Secondly, we note that the "global elimination" target is phrased as "below one case per 10,000 population." We may ask what population is implied. From the context of the World Health Assembly resolution, and the accompanying press release, it appears that the reference is to the total global population. This is a strange denominator to use for a disease which is very unevenly distributed throughout the world. According to the WHO press release, the current world prevalence rate of registered cases is 7/10,000. Thus the goal would seem to imply a sevenfold reduction overall (actually somewhat more, as unregistered cases should be considered in the numerator). But would a sevenfold decrease in India mean elimination in that country? Would it mean elimination from the world -but not from India? There will be much number-dancing over the next decade, as different people try to interpret the target and as different organizations twist it in various ways in order to suit their own publicity needs.

Thirdly, it is notable how strongly the World Health Assembly resolution emphasizes multiple drug therapy as the key to the elimination strategy. The phrase "multiple drug therapy" appears no less than six times in the resolution. This emphasis is now familiar, continuing a publicity effort which has dominated the leprosy world since 1982. To question this publicity effort should not be interpreted as a denial that multiple drug theragy is good (if it can be afforded) or that short-term regimens are good. But dogma and inflexibility can be dangerous. They lead to falsification and blindness. If elimination is to be meaningful, it must entail a reduction in leprosy incidence and, as noted above, we have no evidence that MDT has or will have any appreciable impact on incidence at all. Beyond that, we have every evidence that socioeconomic improvements and BCG-despite the fact that they are not mentioned even once in the World Health Assembly resolution-are having a sizable impact on incidence in most countries. We should not forget this, since it opens up a variety of approaches to leprosy control beyond case finding and treatment alone. If elimination is to be achieved, it will not be by MDT alone.
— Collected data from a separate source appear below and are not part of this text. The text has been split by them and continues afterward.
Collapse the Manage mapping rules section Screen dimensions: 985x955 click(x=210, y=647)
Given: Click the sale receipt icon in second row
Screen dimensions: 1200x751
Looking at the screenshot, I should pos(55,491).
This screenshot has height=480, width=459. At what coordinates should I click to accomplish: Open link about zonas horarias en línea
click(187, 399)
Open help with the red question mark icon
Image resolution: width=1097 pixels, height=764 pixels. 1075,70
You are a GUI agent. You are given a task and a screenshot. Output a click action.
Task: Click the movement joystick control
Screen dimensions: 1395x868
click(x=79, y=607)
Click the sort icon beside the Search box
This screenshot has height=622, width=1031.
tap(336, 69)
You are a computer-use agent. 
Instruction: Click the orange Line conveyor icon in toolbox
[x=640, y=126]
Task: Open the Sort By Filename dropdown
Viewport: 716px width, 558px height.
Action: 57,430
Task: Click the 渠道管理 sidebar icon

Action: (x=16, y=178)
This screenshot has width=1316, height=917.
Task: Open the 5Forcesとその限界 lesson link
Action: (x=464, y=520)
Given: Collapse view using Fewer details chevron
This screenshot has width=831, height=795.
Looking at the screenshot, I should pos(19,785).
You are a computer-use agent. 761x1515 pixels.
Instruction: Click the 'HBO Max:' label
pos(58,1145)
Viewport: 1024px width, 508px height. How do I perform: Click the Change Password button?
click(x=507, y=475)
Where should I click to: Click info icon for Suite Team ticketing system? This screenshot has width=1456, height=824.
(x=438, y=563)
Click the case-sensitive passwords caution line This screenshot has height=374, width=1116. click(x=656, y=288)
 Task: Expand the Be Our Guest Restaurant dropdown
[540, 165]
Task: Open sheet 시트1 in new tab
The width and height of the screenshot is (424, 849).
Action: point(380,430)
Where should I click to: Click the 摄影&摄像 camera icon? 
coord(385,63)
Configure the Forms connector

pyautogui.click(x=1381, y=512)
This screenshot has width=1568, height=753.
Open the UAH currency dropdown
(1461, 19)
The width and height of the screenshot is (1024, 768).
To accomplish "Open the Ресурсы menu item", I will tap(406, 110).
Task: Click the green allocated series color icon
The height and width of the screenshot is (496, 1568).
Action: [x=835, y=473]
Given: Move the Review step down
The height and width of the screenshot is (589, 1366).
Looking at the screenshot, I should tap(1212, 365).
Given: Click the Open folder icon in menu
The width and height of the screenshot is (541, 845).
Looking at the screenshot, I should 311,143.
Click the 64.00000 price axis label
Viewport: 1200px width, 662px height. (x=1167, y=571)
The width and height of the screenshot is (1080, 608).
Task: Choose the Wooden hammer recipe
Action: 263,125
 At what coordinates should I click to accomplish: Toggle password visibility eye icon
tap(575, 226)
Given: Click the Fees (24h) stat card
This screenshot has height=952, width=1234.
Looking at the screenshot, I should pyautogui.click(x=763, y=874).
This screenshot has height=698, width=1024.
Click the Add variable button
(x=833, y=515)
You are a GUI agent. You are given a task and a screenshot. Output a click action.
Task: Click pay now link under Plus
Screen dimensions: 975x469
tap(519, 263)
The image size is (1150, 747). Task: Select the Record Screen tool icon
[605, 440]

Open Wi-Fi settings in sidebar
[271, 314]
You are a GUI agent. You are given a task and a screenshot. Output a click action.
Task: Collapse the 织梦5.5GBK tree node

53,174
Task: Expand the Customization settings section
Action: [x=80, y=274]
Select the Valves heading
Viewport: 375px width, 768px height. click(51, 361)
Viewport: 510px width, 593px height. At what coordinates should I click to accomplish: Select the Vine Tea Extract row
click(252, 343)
Finally, a word on the overall implication of the elimination goal. Elimination sounds wonderful. After the success of global smallpox eradication, there has been a spate of elimination and eradication goals-polio, measles, guinea worm. But we should not neglect the deeper lesson of the smallpox program -that goals should be ambitious, but achievable. If they are not, they may carry more trouble than they are worth.43 We hope that leprosy will be eliminated by the year 2000. But we may note the challenging position in which many leprosy workers now find themselves -cither they are failures by the year 2000, or they're out of a job, or both!

 

- Paul E. M. Fine, V.M.D., Ph.D.

Communicable Disease Epidemiology Unit
Department of Epidemiology and Population Sciences
London School of Hygiene and Tropical Medicine
Keppel Street
London We1E 7HT, England

Acknowledgment. This paper is adapted from a presentation at the World Health Organization/Sasakawa Memorial Health Foundation International Meeting on Epidemiology of Leprosy in Relation to Control, Jakarta, Indonesia, 17-21 June 1991. The author is indebted to Helen Berrett for preparation of the manuscript.